Esse grupo de infelizes logo descobriu que uma ponta de cola de sapateiro tira a fome e faz dormir e custa dez vezes menos que um hamburger. Esse grupo de infelizes, órfãos absolutos do Estado , até que tentou arrumar um emprego, mas acabou sucumbindo ao canto de sereia dos traficantes, com suas ofertas de dinheiro fácil e emoções sem limites.
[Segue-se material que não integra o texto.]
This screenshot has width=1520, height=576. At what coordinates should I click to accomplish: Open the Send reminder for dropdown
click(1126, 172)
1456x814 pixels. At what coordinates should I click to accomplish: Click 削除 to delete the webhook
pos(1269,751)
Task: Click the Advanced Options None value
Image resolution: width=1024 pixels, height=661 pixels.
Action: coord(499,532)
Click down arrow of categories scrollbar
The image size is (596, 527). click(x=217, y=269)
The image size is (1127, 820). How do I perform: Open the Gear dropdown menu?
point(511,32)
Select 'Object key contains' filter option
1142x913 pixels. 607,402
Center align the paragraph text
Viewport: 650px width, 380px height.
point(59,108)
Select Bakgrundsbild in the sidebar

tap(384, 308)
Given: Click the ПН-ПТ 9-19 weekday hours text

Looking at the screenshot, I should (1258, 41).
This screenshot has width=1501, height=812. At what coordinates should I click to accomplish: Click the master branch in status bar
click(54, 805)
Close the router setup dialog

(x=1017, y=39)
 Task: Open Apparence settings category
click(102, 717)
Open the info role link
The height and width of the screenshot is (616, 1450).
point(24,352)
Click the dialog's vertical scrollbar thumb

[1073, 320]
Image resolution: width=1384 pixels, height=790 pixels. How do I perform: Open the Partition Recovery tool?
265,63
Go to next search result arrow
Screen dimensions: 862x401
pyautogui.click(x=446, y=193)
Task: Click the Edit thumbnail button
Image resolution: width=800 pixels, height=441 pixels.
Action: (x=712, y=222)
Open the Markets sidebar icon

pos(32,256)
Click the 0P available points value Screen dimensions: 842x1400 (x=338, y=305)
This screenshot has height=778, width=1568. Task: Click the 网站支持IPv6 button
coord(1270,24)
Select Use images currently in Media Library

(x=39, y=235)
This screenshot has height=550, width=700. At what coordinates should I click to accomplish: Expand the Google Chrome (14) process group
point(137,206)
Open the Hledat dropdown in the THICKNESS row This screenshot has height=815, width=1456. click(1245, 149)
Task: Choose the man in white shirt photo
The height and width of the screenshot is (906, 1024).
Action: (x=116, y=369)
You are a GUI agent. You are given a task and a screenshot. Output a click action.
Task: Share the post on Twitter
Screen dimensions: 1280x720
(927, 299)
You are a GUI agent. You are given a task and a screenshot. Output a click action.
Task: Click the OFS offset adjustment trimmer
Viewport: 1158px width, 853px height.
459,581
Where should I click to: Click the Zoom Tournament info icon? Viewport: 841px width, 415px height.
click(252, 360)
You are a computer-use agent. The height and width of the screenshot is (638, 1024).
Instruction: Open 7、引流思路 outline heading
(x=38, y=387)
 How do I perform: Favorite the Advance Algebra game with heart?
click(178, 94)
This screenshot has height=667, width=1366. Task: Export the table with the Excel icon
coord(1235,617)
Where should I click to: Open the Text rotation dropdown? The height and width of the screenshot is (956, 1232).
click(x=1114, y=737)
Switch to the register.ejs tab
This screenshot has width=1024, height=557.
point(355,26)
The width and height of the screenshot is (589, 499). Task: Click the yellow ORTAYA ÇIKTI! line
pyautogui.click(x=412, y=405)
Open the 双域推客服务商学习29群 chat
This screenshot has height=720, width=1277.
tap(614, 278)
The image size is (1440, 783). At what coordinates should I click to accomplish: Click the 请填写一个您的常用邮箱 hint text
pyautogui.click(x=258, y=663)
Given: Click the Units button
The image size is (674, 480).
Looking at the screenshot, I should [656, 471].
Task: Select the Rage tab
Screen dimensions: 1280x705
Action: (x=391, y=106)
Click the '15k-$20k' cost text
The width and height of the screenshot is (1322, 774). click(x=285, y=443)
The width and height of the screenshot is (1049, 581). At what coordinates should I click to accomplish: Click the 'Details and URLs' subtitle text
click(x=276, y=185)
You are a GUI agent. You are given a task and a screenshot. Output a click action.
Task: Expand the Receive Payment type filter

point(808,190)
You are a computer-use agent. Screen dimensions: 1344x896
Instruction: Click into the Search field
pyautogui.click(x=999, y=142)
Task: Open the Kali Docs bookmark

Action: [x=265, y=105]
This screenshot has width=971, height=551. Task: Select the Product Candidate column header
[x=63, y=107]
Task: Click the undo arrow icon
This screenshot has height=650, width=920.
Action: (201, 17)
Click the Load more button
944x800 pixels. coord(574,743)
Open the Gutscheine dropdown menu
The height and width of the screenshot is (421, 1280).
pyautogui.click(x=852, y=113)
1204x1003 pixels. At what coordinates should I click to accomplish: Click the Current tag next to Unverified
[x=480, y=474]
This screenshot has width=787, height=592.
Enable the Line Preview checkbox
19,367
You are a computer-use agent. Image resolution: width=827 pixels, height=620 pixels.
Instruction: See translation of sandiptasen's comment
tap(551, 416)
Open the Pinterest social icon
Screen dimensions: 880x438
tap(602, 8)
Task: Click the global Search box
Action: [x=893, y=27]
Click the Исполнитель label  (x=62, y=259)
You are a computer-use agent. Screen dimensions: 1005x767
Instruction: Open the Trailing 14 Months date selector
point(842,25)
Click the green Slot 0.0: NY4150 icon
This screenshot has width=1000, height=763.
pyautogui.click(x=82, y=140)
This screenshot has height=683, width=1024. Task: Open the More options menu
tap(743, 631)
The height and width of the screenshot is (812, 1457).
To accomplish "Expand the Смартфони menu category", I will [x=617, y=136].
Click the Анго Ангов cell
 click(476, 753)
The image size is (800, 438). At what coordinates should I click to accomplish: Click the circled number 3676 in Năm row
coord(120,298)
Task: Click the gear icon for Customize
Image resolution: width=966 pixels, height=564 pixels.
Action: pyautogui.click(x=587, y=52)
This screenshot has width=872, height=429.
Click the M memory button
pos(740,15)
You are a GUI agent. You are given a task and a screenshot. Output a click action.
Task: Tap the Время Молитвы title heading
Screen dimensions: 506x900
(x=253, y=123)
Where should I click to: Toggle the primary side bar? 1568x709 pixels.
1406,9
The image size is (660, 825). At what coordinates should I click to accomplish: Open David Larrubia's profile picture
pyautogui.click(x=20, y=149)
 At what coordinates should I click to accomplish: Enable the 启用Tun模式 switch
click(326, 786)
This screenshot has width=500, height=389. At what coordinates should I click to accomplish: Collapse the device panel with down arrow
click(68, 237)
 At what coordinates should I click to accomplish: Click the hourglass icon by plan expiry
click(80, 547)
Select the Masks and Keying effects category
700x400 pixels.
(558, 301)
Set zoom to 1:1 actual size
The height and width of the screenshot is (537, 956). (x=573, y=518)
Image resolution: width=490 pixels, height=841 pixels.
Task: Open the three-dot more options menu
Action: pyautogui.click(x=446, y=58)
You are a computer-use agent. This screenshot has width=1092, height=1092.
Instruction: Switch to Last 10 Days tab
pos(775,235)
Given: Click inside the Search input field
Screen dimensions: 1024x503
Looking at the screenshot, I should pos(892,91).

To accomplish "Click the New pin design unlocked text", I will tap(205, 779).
Esse grupo, de trágico passado e sombrio futuro, está reunido nesta sala, na modorra da tarde, para ouvir Mozart e pintar a óleo. E, surpreendentemente, o trabalho que resulta desta oficina encanta a todos e revela, apesar de tudo, uma remanescente alma de criança nesses meninos de cara feia e história triste. Pelo simples exercício de pintar e ouvir música, mais de 50% deles têm suas penas reduzidas, sendo considerados re-adaptados ao convívio social. Provocados por atividades estético-culturais emocionam-se e recuperam rapidamente a auto-estima e a dignidade. A violência intra-grupo cai a zero e a reincidência no crime é tres vezes menor.
Somente no Rio de Janeiro mais de 600 desses meninos são assassinados todos os anos. Mais de 5.000 sofrem lesões corporais dolosas. Sessenta e um por cento deles, independentemente de classe social ou geografia urbana, têm doenças psico-somáticas decorrentes do medo.
Acabo de apresentar à Comissão de Direitos Humanos das Nações Unidas fotografias de 160 crianças que trabalharam comigo, que têm em comum os corpos marcados por cicatrizes massivas, decorrentes da violência urbana, doméstica e policial. O número de assassinados nos permite afirmar que há um genocídio de crianças em curso no Brasil! E disso precisamos tratar prioritariamente. Não advogo impunidade, pois sei que muitos destes menores atingiram tal septicemia moral que têm que ser afastados do convívio social. Mas o que especialmente me incomoda é a constatação de que a grande maioria deles pode ser salva, mas está sendo jogada no lixo.
* Antonio Veronese é artista plástico, autor do painel "Save the Children", comemorativo dos 50 anos da ONU, e do painel "Just Kids", símbolo mundial do UNICEF para os 10 anos do ECA.É também de sua autoria do políptico "Tensão no Campo" do Museu da Câmara Federal - Congresso Nacional e o painel "Famine" da Campanha Ação da Cidadania - FAO -Roma. Há 16 anos Veronese dirige o Projeto Petrobrás de Ressocialização de Menores Infratores, em presídios no Rio de Janeiro e Brasília.